Excerpted records:
=== Begin Enclosure ===
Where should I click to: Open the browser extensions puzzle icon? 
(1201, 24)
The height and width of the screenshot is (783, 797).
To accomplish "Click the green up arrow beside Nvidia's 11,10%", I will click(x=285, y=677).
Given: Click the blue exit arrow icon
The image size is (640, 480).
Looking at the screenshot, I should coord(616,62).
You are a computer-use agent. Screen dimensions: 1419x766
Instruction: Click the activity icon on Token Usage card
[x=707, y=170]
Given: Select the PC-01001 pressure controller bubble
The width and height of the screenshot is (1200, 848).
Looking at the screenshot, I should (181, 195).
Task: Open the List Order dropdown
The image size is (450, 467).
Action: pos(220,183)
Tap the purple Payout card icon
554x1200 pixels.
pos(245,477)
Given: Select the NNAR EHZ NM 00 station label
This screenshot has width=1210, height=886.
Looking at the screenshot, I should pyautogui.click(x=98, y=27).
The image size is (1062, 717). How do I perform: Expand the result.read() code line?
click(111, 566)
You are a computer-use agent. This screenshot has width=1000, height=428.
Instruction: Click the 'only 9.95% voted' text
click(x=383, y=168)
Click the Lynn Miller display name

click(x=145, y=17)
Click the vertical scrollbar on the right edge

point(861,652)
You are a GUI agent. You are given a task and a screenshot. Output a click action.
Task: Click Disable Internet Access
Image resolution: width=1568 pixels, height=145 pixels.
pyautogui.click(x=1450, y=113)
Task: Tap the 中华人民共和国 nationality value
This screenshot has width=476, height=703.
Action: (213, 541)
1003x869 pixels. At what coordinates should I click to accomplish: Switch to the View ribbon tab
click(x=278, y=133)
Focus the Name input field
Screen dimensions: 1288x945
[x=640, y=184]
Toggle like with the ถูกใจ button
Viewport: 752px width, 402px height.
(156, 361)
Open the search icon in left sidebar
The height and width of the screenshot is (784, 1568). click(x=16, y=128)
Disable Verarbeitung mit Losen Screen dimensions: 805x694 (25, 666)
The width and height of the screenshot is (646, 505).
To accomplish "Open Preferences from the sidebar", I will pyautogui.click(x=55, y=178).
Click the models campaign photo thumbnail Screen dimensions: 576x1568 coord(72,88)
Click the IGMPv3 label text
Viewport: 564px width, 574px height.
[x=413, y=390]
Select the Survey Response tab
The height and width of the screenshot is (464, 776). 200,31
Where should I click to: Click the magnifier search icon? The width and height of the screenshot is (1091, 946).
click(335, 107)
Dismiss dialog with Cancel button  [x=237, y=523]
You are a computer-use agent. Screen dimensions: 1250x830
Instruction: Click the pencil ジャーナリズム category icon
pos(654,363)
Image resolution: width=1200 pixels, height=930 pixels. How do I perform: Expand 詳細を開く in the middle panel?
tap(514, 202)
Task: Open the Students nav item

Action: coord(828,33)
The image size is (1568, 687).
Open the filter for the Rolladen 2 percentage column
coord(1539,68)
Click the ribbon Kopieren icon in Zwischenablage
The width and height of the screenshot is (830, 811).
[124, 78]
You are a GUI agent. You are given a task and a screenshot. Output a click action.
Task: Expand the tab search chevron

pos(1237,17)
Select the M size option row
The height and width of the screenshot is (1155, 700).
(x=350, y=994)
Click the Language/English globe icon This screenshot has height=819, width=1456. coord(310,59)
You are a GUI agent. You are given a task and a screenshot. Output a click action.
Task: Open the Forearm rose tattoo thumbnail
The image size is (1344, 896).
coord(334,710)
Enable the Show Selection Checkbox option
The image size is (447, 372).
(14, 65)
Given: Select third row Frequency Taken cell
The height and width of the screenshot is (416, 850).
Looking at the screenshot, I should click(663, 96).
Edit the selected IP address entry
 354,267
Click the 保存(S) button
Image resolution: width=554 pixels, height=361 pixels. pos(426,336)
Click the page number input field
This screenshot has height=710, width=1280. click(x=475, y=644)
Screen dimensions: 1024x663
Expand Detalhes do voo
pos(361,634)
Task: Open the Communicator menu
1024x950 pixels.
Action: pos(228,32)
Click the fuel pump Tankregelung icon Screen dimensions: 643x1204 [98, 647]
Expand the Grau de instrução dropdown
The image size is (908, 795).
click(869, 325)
=== End Enclosure ===
What you need to do: Retrieve each line of the data in which the word "Disable" can be found.

Reply to the exercise:
Task: Click Disable Internet Access
Disable Verarbeitung mit Losen Screen dimensions: 805x694 (25, 666)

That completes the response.